Output exactly the lines below, starting with the line that has "This screenshot has width=952, height=1270." and going on through the line that has "Task: Add document", both included, and no other lines.
»»
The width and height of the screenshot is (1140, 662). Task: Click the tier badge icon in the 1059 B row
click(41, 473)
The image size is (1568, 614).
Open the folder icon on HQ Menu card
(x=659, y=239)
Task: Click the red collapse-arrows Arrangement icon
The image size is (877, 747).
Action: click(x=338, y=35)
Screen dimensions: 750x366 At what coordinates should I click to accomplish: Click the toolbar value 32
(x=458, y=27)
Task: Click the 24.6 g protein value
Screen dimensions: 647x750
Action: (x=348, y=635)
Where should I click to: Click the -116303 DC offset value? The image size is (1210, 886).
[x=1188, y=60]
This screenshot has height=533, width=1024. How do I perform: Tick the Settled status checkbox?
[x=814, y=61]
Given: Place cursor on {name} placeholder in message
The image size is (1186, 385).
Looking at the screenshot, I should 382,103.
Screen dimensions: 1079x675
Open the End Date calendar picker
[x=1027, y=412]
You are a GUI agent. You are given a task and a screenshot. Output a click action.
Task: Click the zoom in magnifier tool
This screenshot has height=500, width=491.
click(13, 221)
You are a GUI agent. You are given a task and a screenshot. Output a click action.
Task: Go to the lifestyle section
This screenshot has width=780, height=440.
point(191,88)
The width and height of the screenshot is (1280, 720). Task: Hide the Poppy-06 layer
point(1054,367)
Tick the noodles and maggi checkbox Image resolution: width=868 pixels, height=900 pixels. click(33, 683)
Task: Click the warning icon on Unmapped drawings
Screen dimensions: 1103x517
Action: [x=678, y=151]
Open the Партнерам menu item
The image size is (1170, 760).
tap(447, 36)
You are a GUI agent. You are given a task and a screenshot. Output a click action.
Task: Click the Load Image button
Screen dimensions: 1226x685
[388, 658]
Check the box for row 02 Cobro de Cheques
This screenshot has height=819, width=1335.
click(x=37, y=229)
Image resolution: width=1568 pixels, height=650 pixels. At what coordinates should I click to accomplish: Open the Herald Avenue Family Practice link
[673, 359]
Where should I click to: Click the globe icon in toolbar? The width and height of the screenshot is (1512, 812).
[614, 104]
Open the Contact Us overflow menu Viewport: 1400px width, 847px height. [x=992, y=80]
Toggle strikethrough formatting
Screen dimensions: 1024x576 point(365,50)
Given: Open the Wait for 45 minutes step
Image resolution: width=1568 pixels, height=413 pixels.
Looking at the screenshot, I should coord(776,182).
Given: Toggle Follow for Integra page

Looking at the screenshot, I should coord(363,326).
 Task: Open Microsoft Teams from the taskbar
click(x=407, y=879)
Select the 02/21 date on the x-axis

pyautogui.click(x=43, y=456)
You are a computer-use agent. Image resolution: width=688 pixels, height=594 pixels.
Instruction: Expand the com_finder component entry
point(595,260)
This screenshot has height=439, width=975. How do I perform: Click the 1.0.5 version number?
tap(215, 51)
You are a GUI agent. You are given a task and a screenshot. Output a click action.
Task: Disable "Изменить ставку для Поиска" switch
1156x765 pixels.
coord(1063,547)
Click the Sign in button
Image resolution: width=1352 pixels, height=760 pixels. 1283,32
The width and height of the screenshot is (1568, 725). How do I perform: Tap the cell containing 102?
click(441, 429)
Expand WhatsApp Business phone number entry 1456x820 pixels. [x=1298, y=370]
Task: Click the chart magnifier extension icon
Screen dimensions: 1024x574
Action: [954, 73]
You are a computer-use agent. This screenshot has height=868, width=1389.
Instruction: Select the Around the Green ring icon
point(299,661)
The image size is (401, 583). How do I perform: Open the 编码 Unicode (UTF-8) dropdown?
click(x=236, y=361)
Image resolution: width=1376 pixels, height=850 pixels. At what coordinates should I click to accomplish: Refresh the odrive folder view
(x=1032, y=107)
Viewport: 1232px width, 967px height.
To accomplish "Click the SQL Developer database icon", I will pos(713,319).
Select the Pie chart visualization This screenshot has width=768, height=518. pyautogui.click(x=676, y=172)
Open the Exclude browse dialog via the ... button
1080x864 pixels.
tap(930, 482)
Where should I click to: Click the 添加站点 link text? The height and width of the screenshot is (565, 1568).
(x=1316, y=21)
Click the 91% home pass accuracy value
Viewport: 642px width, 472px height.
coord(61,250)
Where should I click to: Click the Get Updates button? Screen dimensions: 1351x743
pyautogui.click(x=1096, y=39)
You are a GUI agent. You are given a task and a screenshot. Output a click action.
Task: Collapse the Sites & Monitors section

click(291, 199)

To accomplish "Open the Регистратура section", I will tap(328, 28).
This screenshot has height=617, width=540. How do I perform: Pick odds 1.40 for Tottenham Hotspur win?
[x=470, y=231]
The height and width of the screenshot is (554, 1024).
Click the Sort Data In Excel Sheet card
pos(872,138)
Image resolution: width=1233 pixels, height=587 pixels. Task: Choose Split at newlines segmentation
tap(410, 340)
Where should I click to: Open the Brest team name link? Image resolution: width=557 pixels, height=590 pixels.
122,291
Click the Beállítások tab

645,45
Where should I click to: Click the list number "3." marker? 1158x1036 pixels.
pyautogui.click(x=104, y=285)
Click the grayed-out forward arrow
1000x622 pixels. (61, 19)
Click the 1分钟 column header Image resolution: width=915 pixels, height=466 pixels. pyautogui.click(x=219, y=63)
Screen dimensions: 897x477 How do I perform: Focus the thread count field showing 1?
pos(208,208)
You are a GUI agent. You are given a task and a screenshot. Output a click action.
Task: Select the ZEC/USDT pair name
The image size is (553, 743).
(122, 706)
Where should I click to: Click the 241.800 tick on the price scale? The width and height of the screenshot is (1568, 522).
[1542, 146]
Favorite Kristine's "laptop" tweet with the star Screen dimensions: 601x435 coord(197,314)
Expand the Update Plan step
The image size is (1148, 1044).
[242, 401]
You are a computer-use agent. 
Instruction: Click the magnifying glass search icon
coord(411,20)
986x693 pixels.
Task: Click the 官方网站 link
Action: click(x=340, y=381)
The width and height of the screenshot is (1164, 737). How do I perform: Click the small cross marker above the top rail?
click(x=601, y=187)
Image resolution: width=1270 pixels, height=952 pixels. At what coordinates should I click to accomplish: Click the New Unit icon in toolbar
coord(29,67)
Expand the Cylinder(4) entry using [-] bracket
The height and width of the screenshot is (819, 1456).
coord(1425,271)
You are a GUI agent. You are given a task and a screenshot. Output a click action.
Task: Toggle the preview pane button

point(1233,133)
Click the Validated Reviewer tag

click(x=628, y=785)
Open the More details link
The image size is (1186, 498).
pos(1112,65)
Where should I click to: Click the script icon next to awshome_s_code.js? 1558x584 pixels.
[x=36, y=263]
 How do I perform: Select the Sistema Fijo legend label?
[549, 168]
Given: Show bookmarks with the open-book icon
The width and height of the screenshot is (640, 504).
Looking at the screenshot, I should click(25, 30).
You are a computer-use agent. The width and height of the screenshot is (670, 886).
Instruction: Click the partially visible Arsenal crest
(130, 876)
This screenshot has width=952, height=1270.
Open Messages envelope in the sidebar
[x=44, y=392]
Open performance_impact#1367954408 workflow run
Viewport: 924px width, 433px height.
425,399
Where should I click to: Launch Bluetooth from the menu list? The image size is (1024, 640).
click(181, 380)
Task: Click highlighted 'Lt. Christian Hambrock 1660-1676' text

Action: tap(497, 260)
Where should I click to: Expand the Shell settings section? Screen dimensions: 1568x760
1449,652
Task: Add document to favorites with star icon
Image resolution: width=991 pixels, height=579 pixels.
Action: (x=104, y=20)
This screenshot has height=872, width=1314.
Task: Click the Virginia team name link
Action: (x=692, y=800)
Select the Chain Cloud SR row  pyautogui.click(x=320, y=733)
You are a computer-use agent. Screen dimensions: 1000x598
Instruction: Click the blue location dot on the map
««
● **Written response**
This screenshot has width=952, height=1270.
Open Messages envelope in the sidebar
[x=44, y=392]
Open performance_impact#1367954408 workflow run
Viewport: 924px width, 433px height.
425,399
Where should I click to: Launch Bluetooth from the menu list? The image size is (1024, 640).
click(181, 380)
Task: Click highlighted 'Lt. Christian Hambrock 1660-1676' text

Action: tap(497, 260)
Where should I click to: Expand the Shell settings section? Screen dimensions: 1568x760
1449,652
Task: Add document to favorites with star icon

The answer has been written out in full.